On 10 June 2017 at 11:54, Giovanni De Toni <[hidden email]> wrote:
Hello swig-users,

I've run into a strange issue regarding using custom smart pointers with SWIG. 
I'm currently working on a C++ project (http://www.shogun-toolbox.org/) in which
we started to use our custom smart pointer,  which is called Some (its implementation is rather
simple, please have a look here [1]), inside our codebase to substitute old macros
which are used for memory management purposes. 
We are using SWIG to offer interfaces to other programming languages.

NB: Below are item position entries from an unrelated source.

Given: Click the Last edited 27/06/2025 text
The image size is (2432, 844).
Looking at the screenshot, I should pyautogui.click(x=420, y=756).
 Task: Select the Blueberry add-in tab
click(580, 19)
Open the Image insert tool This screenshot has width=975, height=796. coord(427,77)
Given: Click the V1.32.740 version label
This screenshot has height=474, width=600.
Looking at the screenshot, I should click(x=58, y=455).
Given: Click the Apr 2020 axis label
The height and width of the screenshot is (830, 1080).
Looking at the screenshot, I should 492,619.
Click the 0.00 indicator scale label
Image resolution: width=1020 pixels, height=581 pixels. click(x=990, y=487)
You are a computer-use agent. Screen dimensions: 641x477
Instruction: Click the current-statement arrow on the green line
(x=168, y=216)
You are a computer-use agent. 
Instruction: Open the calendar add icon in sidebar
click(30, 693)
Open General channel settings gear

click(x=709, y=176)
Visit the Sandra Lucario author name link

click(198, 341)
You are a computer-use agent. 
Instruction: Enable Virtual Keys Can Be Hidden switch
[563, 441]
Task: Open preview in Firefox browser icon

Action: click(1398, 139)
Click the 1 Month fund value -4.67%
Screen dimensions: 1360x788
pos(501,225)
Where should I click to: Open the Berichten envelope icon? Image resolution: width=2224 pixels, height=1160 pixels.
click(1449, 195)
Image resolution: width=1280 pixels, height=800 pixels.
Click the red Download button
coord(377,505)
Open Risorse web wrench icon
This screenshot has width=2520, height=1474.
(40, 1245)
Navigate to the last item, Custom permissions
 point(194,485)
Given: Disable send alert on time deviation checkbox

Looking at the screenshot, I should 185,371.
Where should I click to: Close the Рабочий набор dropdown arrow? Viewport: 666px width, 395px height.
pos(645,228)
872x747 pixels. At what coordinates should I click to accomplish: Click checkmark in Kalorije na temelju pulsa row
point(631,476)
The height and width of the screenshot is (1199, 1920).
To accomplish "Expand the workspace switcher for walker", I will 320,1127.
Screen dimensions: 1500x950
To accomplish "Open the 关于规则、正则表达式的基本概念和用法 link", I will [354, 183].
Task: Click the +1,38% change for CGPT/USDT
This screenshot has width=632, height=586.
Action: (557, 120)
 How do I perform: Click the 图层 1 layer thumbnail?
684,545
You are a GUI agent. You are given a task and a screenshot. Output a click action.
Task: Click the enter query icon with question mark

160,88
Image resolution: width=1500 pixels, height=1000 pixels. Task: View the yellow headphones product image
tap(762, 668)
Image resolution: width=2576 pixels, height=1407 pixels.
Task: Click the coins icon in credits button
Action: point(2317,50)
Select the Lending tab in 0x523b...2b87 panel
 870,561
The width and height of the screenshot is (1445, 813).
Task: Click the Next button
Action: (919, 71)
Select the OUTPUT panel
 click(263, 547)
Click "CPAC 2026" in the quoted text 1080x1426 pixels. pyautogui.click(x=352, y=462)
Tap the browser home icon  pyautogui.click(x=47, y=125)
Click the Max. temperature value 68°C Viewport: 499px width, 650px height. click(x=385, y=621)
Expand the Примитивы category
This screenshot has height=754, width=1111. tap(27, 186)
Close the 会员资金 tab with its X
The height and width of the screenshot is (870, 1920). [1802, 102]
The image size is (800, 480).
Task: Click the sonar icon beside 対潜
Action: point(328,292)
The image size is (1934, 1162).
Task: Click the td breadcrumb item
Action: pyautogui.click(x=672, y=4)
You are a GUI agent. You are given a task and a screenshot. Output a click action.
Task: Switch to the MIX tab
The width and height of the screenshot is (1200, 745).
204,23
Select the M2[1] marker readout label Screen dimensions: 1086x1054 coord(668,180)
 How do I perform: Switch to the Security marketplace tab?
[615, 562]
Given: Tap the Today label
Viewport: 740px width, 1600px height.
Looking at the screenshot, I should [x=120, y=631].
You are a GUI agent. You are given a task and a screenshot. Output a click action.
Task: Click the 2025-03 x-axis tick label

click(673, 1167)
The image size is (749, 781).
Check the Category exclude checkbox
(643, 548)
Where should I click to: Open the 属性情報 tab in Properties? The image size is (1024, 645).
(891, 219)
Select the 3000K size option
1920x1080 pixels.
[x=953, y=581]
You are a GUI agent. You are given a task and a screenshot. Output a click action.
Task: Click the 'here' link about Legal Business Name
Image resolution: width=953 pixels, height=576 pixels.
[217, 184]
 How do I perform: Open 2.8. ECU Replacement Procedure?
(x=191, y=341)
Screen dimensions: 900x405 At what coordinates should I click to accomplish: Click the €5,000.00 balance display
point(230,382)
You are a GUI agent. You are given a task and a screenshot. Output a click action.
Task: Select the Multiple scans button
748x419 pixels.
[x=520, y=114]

SWIG generation of these interfaces has no problem, but I have some trouble with the Python one
when I try to access to a class method through a member variable which is wrapped
with our custom Some pointer. To be clearer, let's say we have two C++ classes:

class OtherClass {
public:
int one() { return 1; }
};

class MockClass {
public:
Some<OtherClass> tmp {new OtherClass()};
};

If I create a MockClass instance, and I try to access to the one() method of OtherClass
there will be no problem (Some implements the -> operator):

MockClass test;
test.tmp->one();    //Works

However, when I try to do the same by using the Python interface, let's say:

a = MockClass();
a.tmp.one(); 

The Python interpreter complains and it shows this error:

AttributeError: 'SwigPyObject' object has no attribute 'one'.

It seems that SWIG does not understand that tmp is simply a wrapped instance of OtherClass
and Some<> is just a "container" in which we store the pointer to the object, hence it does not expose
the OtherClass methods.

I've been looking into SWIG docs (and old mailing list discussion) to search for a solution
but I didn't find anything which could solve this problem.

Why does it behave like that? Perhaps am I missing some SWIG configuration parameter inside .i files?


Has SWIG parsed your definition of Some and have you used %template? See  http://swig.org/Doc3.0/SWIGPlus.html#SWIGPlus_smart_pointers. This might be the easiest way to support smart pointers, but the implementation of shared_ptr might be one to copy. I think it is superior but requires a lot more work.